While the exact start date of the search remains unspecified, Loke noted that discussions are still ongoing regarding the mission’s duration.
New Phase of the Search
In December 2023, Malaysia’s government approved a new phase in the search for the missing aircraft. On December 13, 2024, Ocean Infinity’s proposal to explore approximately 15,000 square kilometers in the southern Indian Ocean—an area ten times the size of São Paulo—was provisionally accepted.
This is not the first time Malaysia has enlisted Ocean Infinity in the search for MH370. In 2018, the company conducted a similar operation, scanning 120,000 square kilometers with support from teams in Malaysia, Australia, and China. That effort, which cost approximately $70 million (around 430 million reais at today’s exchange rate), was unsuccessful.
Ocean Infinity, which has teams based in Texas and England, was previously responsible for locating the Argentine submarine ARA San Juan, which disappeared in the Atlantic in 2018, and the French submarine Minerve, found in 2019 after vanishing in the 1960s.

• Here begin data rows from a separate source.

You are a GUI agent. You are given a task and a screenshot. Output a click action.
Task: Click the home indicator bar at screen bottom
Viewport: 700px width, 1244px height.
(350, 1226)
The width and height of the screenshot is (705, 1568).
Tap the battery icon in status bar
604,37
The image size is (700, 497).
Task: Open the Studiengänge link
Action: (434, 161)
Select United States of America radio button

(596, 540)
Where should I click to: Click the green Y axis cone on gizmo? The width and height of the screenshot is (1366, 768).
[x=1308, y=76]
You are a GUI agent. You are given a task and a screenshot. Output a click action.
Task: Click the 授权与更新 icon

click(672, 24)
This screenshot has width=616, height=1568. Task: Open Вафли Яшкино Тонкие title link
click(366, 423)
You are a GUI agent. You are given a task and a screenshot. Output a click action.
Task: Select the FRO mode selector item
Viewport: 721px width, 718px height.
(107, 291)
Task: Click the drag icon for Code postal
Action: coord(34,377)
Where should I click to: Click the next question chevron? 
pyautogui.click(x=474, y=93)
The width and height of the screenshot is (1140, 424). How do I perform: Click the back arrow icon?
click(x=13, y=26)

An Unsolved Aviation Mystery
The disappearance of Flight MH370 remains one of aviation’s greatest mysteries. Despite extensive search efforts over the years, the aircraft’s wreckage has never been found.
The tragedy has fueled multiple theories, including speculation that pilot Zaharie Ahmad Shah, then 53 years old, may have deliberately diverted the aircraft. A 495-page report published in 2018 suggested that the plane’s controls might have been intentionally manipulated, but it did not identify a perpetrator or provide a definitive conclusion.
Investigators have stated that solving the case depends on the discovery of new wreckage.